To answer that, we count how many teams have had streaks greater than N, from N = 1 to 15.
streak_size = 15
win_percent, games_played = winning_percentage(streaks)
real_win_streaks = np.zeros(streak_size)
cum_win_streaks = np.zeros(streak_size)
win_predict = np.zeros(streak_size)
for t in streaks:
x = (np.arange(np.size(streaks[t][0])))
cumulative_wins = np.cumsum(streaks[t][0][::-1])[::-1]
ind_non_zero = np.where(streaks[t][0] > 0)
cind_non_zero = np.where(cumulative_wins > 0)
real_win_streaks[x[ind_non_zero]] += 1
cum_win_streaks[x[cind_non_zero]] += 1
for p in np.arange(streak_size):
win_predict[p] += probability_of_streak(games_played[t], p+1, win_percent[t])
Let’s plot win streak length W vs. the number of teams that reached that threshold; in theory and reality.
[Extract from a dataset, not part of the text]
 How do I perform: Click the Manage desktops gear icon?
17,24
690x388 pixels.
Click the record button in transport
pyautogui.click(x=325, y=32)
We expect all thirty teams to have had 2 game streaks, most to have had 3 game streaks, fewer to have 4 game streaks, and so on; how they track after that is when it gets interesting: if I was right and baseball is nothing like flipping a coin, theory should drop much more quickly than reality.
figure(num=None, figsize=(8, 6), dpi=80, facecolor='w', edgecolor='k')
plt.step(np.arange(streak_size)+1,cum_win_streaks,linestyle = '--',label='Actual')
plt.step(np.arange(streak_size)+1,np.round(win_predict),label='Theory')
plt.legend()
plt.title('Number of Teams with Winning Streaks of Length W')
plt.xlabel('W - Winning Streak Length')
plt.ylabel('Number of Teams')
plt.show()
Instead, we find reality looks a lot like theory! Moreover, while we find a slight excess of teams with winning streaks of 4 or fewer, we find a much larger deficit of teams with winning streaks greater than 6. In fact no team has a winning streak of more than 12, where in theory there should have been closer to 3.
If anything, this contradicts my intuition that streaks are special — the lack of streaks is the actual surprise.
We can do the same for losing streaks.
streak_size = 15
lose_percent, games_played = winning_percentage(streaks)
real_lose_streaks = np.zeros(streak_size)
cum_lose_streaks = np.zeros(streak_size)
lose_predict = np.zeros(streak_size)
for t in streaks:
x = (np.arange(np.size(streaks[t][1])))
cumulative_losses = np.cumsum(streaks[t][1][::-1])[::-1]
ind_non_zero = np.where(streaks[t][1] > 0)
cind_non_zero = np.where(cumulative_losses > 0)
real_lose_streaks[x[ind_non_zero]] += 1
cum_lose_streaks[x[cind_non_zero]] += 1
for p in np.arange(streak_size):
lose_predict[p] += probability_of_streak(games_played[t], p+1, lose_percent[t])
figure(num=None, figsize=(8, 6), dpi=80, facecolor='w', edgecolor='k')
plt.step(np.arange(streak_size)+1,cum_lose_streaks,linestyle = '--',label='Actual')
plt.step(np.arange(streak_size)+1,lose_predict,label='Theory')
plt.legend()
plt.title('Number of Teams with Losing Streaks of Length L')
plt.xlabel('L - Losing Streak Length')
plt.ylabel('Number of Teams')
plt.show()
At last the human element presents itself. There are many fewer teams with losing streaks greater than 4 and above than predicted by the biniomal distribution alone. Lose a few games and you can be sure some changes will occur; this may be evidence that they work!